START Data extract
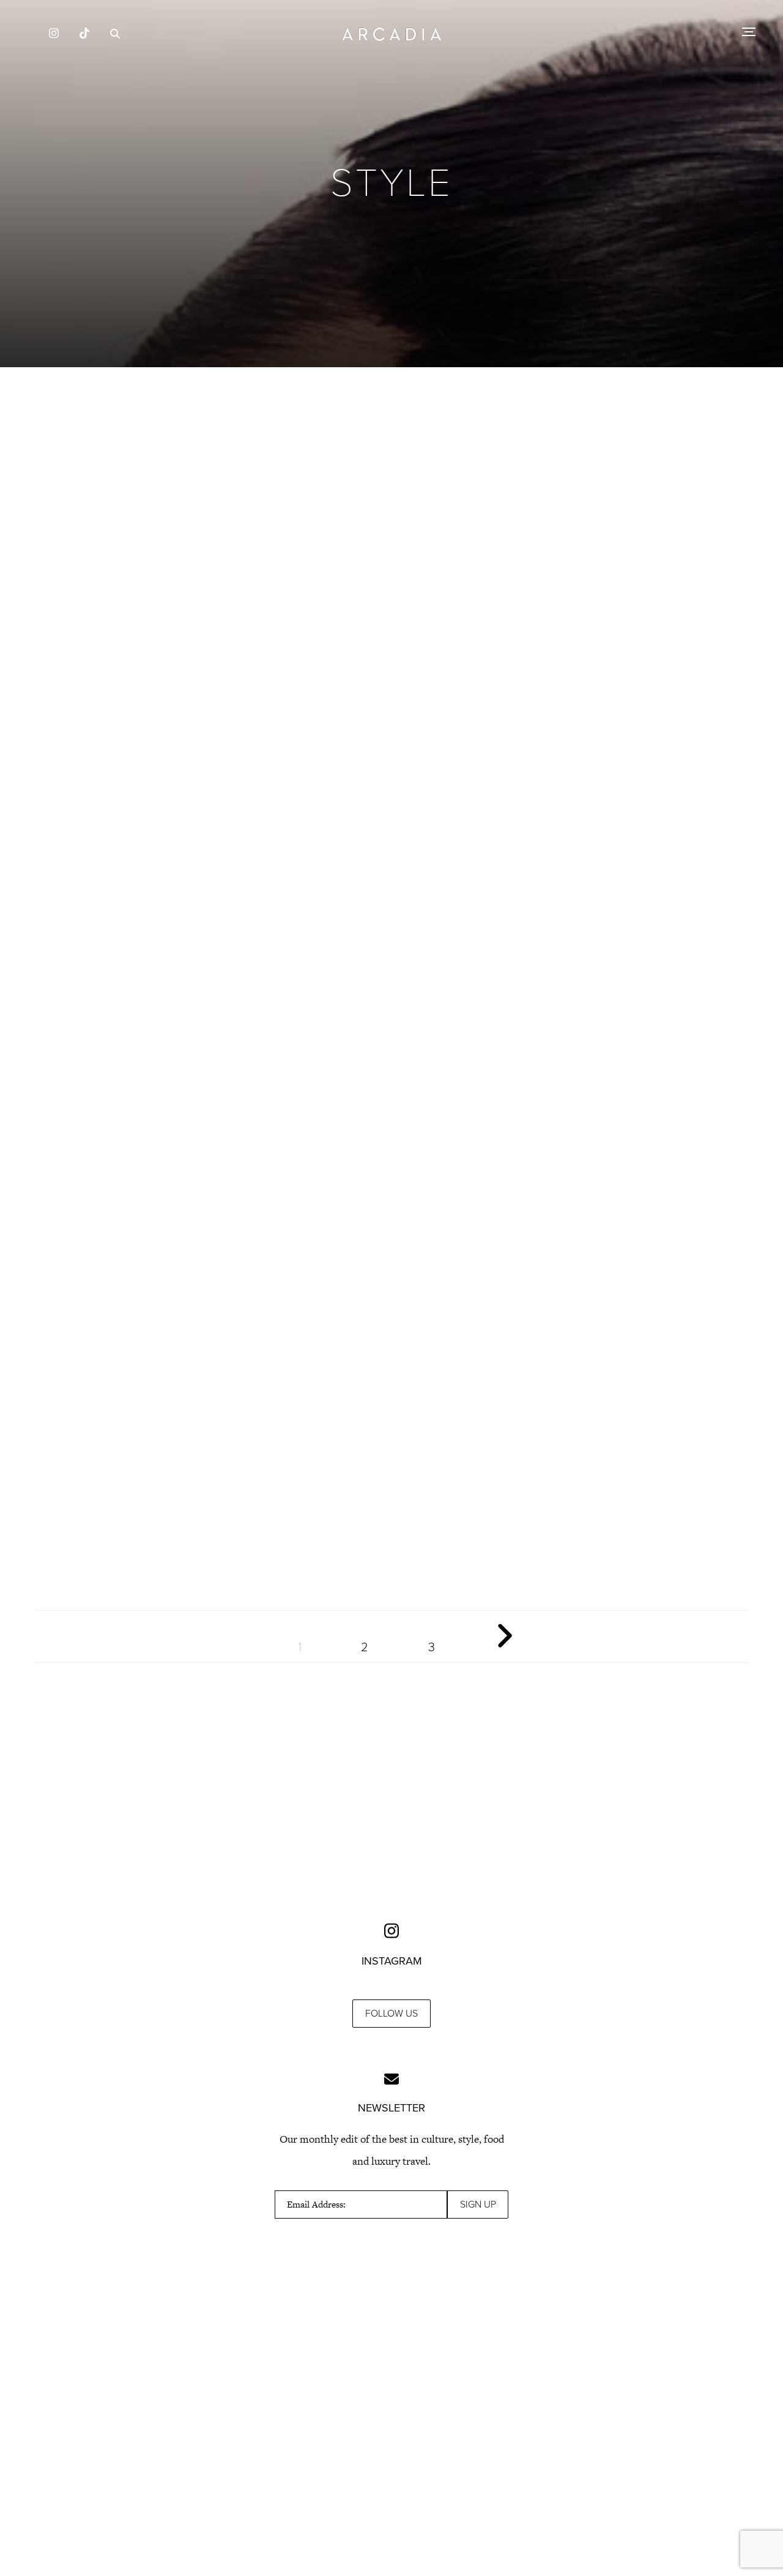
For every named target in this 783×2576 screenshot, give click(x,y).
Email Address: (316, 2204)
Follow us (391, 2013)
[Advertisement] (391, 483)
END Data extract
START Data extract
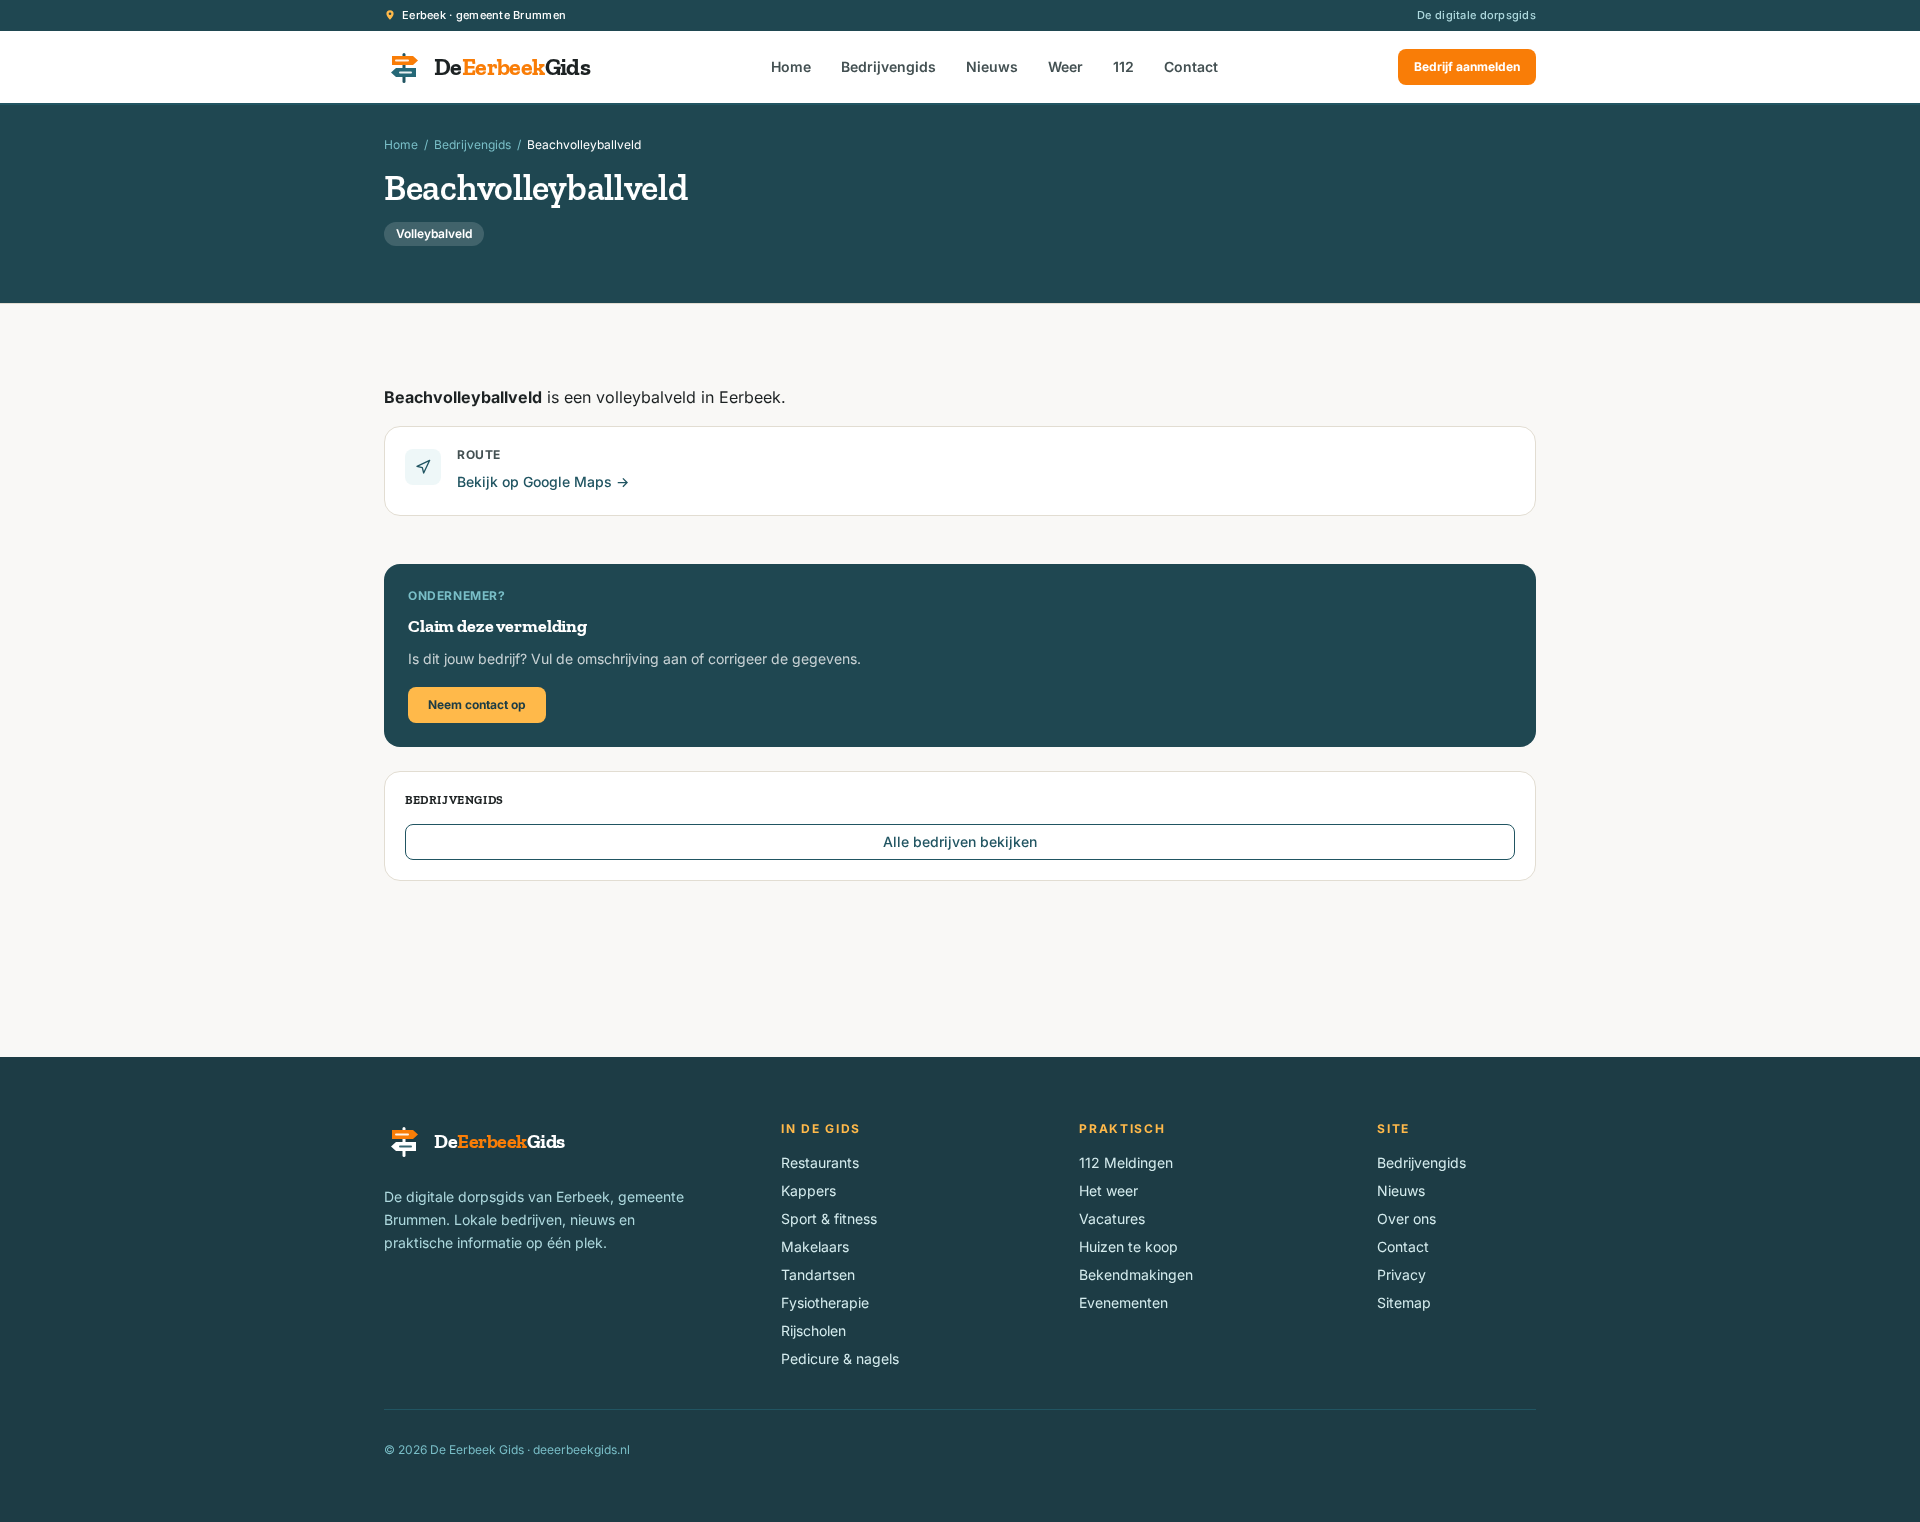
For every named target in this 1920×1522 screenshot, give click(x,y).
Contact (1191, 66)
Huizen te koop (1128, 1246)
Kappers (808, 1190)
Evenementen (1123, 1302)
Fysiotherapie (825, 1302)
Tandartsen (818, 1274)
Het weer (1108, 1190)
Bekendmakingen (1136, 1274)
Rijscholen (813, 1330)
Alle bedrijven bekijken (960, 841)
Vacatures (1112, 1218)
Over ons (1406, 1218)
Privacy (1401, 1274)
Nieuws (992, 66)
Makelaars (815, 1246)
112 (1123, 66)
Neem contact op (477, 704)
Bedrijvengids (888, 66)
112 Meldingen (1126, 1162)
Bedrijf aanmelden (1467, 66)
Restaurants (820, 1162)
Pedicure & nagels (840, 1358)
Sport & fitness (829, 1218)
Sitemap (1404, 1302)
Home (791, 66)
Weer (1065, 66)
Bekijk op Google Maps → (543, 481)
END Data extract
> **Requirement**: For the string "this", count the lines of the entries above that include it; answer with the number only.

> **Response box**: 2